Last month, we discussed an interesting dispute between AOL's TechCrunch and People+, a startup that helps Silicon Valley professionals connect, in a semi-creepy, Google Glass-enabled world. People+ used TechCrunch's CrunchBase database to pull the contact information needed for their competing product.
Because CrunchBase licensed its content via the Creative Commons Attribution [CC BY] license, it was all legal, as the license only requires attribution back to CrunchBase. Except AOL also had other, more restrictive, terms of service on the API (software pipeline) used to access the data.
Conflicting licenses led to a legal conflict. Fortunately, the conflict was short-lived, as the parties have come to a resolution that should make both sides happy.
You can understand AOL's frustration, right? They allow the public to access their database, and someone comes along and uses it to build a competitor. Then again, they chose the CC BY license. People+ relied upon that license, so asking them to pull the data from their product was also unreasonable, wasn't it?
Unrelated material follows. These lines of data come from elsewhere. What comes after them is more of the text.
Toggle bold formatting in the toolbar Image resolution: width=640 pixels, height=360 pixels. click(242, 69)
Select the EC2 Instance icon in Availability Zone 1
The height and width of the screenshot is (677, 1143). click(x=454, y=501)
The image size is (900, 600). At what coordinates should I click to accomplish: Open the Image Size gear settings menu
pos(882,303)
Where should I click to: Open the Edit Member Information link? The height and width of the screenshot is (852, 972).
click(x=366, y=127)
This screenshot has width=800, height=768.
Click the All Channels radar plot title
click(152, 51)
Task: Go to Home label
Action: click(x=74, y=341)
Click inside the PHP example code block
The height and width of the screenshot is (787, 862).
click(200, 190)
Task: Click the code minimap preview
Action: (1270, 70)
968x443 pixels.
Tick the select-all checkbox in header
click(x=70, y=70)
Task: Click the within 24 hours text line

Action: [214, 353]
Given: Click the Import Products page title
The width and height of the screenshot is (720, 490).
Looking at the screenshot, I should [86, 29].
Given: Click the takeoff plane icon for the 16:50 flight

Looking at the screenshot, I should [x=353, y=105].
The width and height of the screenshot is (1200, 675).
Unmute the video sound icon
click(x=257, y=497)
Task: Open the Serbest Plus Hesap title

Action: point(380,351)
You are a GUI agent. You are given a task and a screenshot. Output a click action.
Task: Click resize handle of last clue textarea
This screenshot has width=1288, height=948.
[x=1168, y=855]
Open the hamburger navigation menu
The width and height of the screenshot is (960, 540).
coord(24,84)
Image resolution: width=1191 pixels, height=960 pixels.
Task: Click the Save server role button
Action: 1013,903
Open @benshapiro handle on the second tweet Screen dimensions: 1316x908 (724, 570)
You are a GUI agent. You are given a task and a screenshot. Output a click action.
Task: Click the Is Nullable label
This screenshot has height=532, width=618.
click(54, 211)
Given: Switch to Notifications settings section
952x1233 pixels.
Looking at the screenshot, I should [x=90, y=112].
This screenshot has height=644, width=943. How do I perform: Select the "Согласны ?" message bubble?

According to the Electronic Frontier Foundation, which represented Pro Populi, the company behind People+, the parties have settled the dispute. People+ gets to keep any data that they have already pulled, but the pipeline closes now, at least for them. AOL is changing the CrunchBase's license to a Creative Commons Attribution-NonCommercial license (CC BY-NC), which requires licenses for commercial uses only.
Creative Commons Licenses, In Brief
Creative Commons, a nonprofit organization, provides an invaluable service to content producers on the web. Instead of leaving content unprotected, or hiring lawyers to write overly restrictive terms unique to each website, song, or blog post, creators can choose one of six CC copyright licenses to govern use, remixing, or republishing of their work:
- CC BY (Attribution): Use, distribute, remix, tweak, and build upon the work, so long as credit is given to the original creator.
- CC BY-SA (Attribution-ShareAlike): The same terms as CC BY, but all derivative works have to carry the same license.
- CC BY-ND (Attribution-NoDerivs): Redistribution, commercial or non-commercial, is okay (with attribution). Making any changes is not.
- CC BY-NC (Attribution-NonCommercial): The same terms as CC BY, but only for non-commercial uses.
- CC BY-NC-SA (Attribution-NonCommercial-ShareAlike): Use, distribute, remix, tweak, and build upon the original work, so long as there is attribution, the use is non-commercial, and the derivative content is also licensed as CC BY-NC-SA.
- CC BY-NC-ND (Attribution-NonCommercial-NoDerivs): Use, download, and share, with attribution, but no changing the work and no commercial use.
The benefit of using a CC license are the clear, near-universal, widely-used terms, and the ability to maximize distribution of your work, especially if one of the least restrictive licenses is employed.
Of course, as AOL saw, choosing an accommodating license, such as CC BY, can lead to a competitor pulling and using your content. Creative Commons has a tool that helps content creators choose the correct license, minimizing the possibility that non-lawyers will be confused by legal terminology.